## EXERCISE DATA

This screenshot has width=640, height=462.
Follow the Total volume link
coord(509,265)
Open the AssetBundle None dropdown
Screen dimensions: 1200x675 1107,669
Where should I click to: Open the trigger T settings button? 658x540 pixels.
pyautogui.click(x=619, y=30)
==
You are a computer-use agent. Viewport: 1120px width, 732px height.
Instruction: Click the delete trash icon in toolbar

## TASK INSTRUCTIONS
List all lines from the entries that include the word "height".

## EXPECTED ANSWER
This screenshot has width=640, height=462.
You are a computer-use agent. Viewport: 1120px width, 732px height.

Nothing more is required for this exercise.